Posted May 18, 2006 10:05 UTC (Thu) by malor
In reply to: Kernel bugs: out of control?
Parent article: Kernel bugs: out of control?
It feels like you've read about three sentences of what I've written here, and you're reacting just to that. Most other replies I've put in this thread address these issues. I'd suggest reading them... I'm not going to repeat all of them here.
The strongest objection I have to the current model is that we are forced to take new features with our bugfixes, because they will not support kernels for more than two months. New features = new bugs. New bugs = new patches. New patches = new features. New features = new bugs. And so on.
'Stability', as defined from the point of view of the Linux kernel, should mean:
1) It's maintained with security patches;
2) No fundamental new features are added;
3) Drivers are added, if possible, without violating #2.

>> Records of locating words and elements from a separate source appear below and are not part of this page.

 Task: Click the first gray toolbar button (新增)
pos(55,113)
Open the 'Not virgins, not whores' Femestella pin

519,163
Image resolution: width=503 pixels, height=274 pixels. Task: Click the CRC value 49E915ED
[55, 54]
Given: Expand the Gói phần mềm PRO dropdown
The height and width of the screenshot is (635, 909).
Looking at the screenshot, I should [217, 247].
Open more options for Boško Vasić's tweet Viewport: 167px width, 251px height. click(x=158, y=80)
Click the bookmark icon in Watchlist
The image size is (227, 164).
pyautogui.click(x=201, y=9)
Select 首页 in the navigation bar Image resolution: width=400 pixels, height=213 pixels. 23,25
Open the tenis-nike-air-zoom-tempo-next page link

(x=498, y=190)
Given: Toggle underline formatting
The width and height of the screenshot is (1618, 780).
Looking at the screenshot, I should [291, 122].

In other words.... do it like 2.4 did it, after Marcelo took over. If a new network card comes out, of course you can add the driver to the source tree... it's not going to affect anyone else. If that new driver requires an update to the memory management model of the kernel, then you don't include it in the stable branch, but rather in the dev tree.

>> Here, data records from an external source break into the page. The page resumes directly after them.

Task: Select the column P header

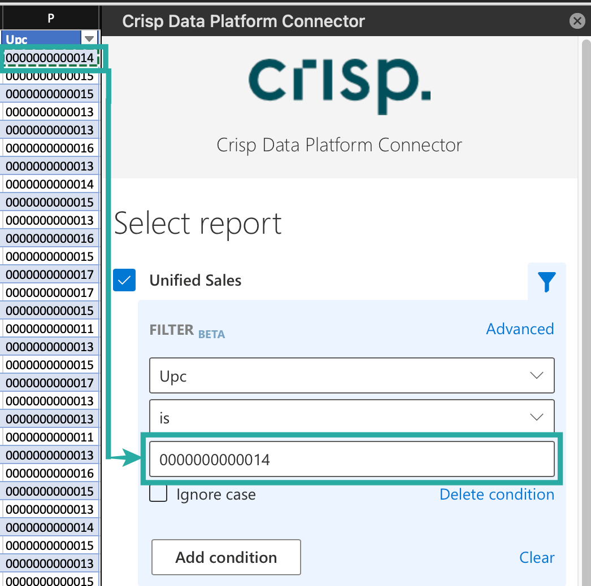Action: tap(50, 17)
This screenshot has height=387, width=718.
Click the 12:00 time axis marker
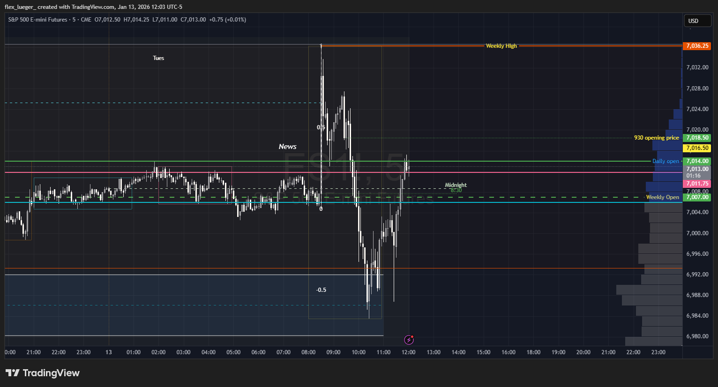click(x=408, y=352)
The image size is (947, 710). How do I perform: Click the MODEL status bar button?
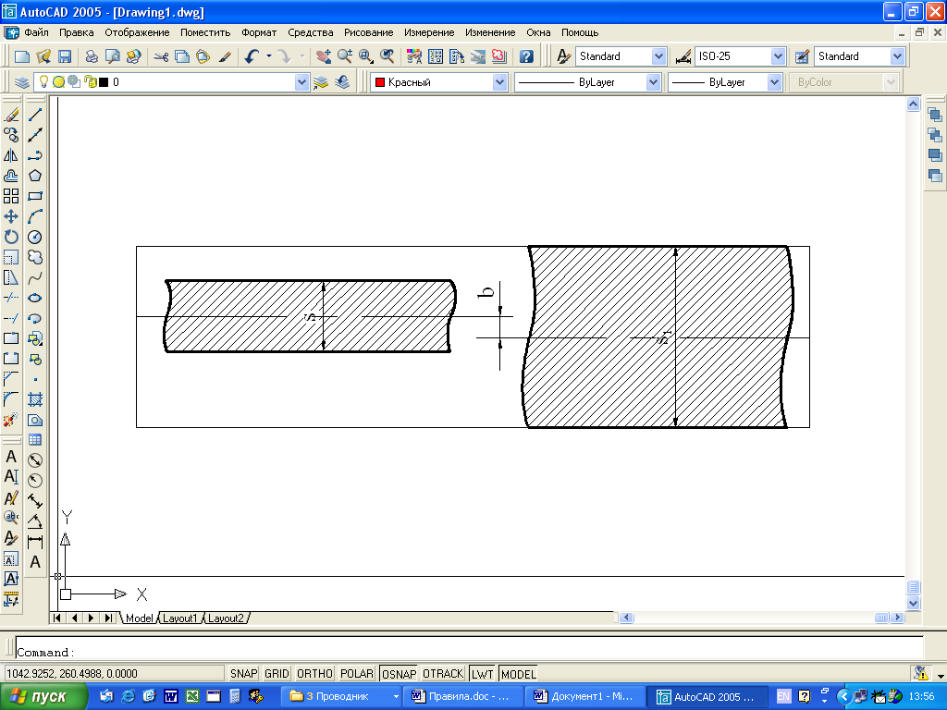pos(518,673)
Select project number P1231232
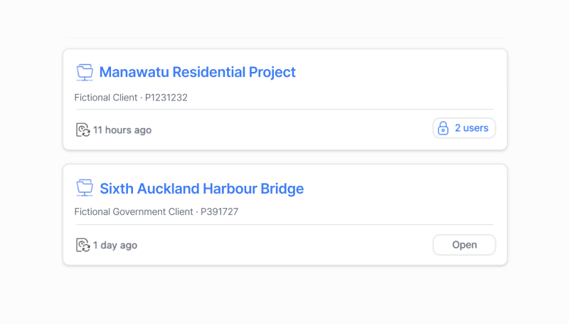Screen dimensions: 569x324 (166, 98)
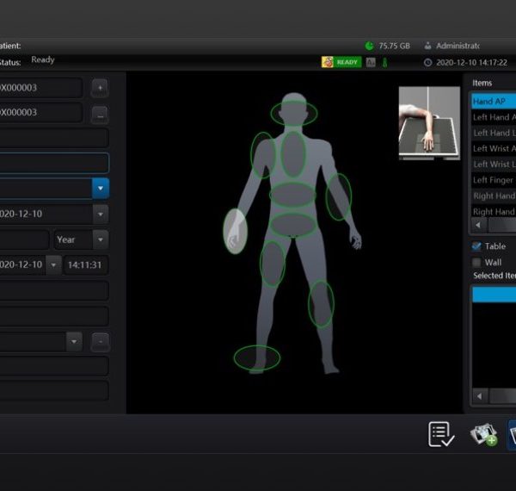Open the blue highlighted dropdown arrow

(x=101, y=189)
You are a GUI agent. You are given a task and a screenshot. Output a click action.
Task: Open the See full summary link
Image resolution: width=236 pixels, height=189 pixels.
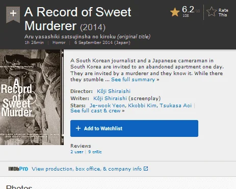coord(135,80)
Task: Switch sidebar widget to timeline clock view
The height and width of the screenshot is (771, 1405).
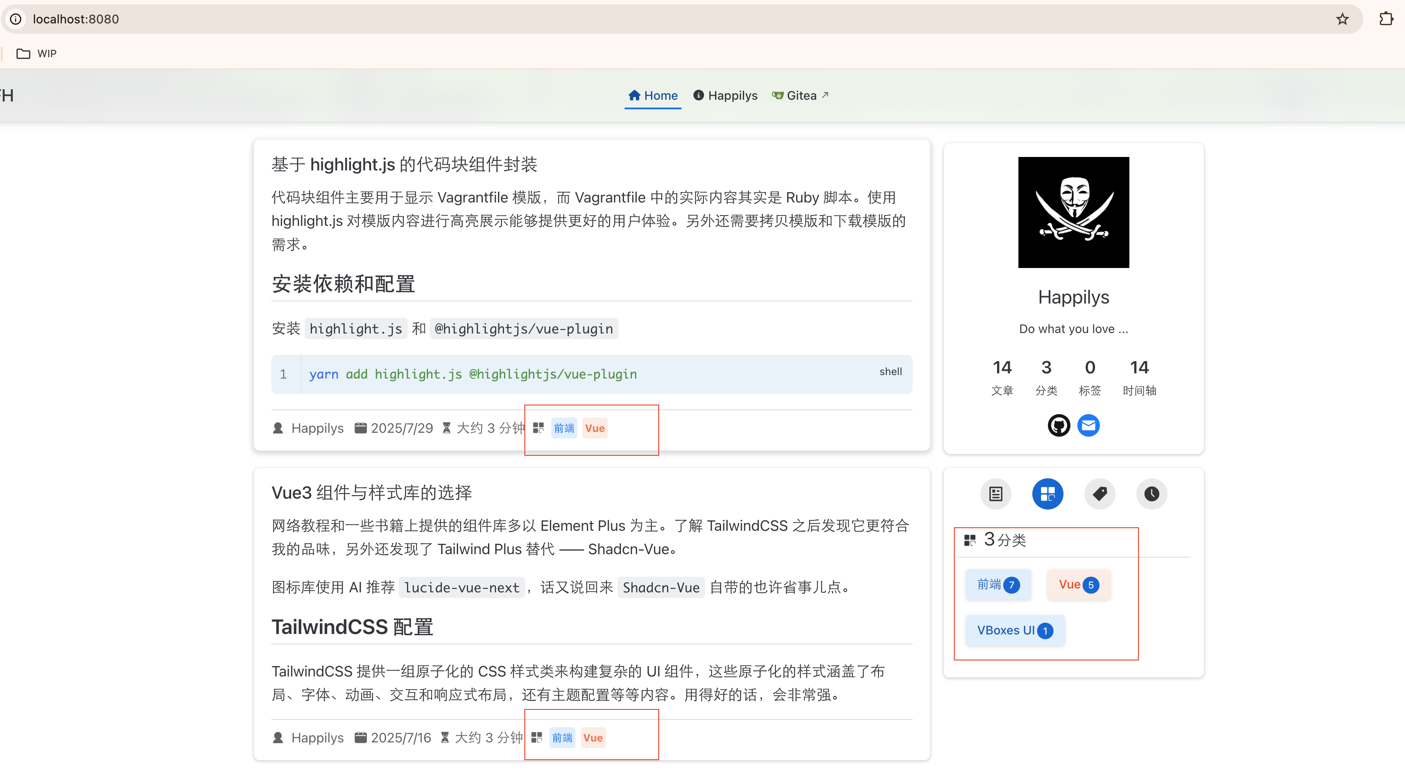Action: 1152,494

I think they might have retrofit the USB system in 2.4... it's been awhile, and I wasn't following it closely, because I didn't need to. I do know that their backports from 2.5 were done without large-scale overhauls of kernel subsystems; they kept the changes focused and very limited. And, by and large, the 2.4 kernel was very stable. It wasn't as solid as 2.2, but it was quite acceptable.
Basically, the kernel devs had the model NAILED during 2.4. This high-speed 2.6 development, on the other hand, is an absolute disaster. These guys are some of the smartest in the business, but they are still human, and they are running into the limitations of their own intelligence. The code has become too complex for them to maintain... it's hard and nasty and difficult work now, and instead of slowing down development, they're ignoring the bugs and SPEEDING UP instead, apparently because that's more fun.
It's significantly less fun for people trying to keep production machines running.
Andrew Morton is most unhappy about the quality of the kernel. That should tell you something.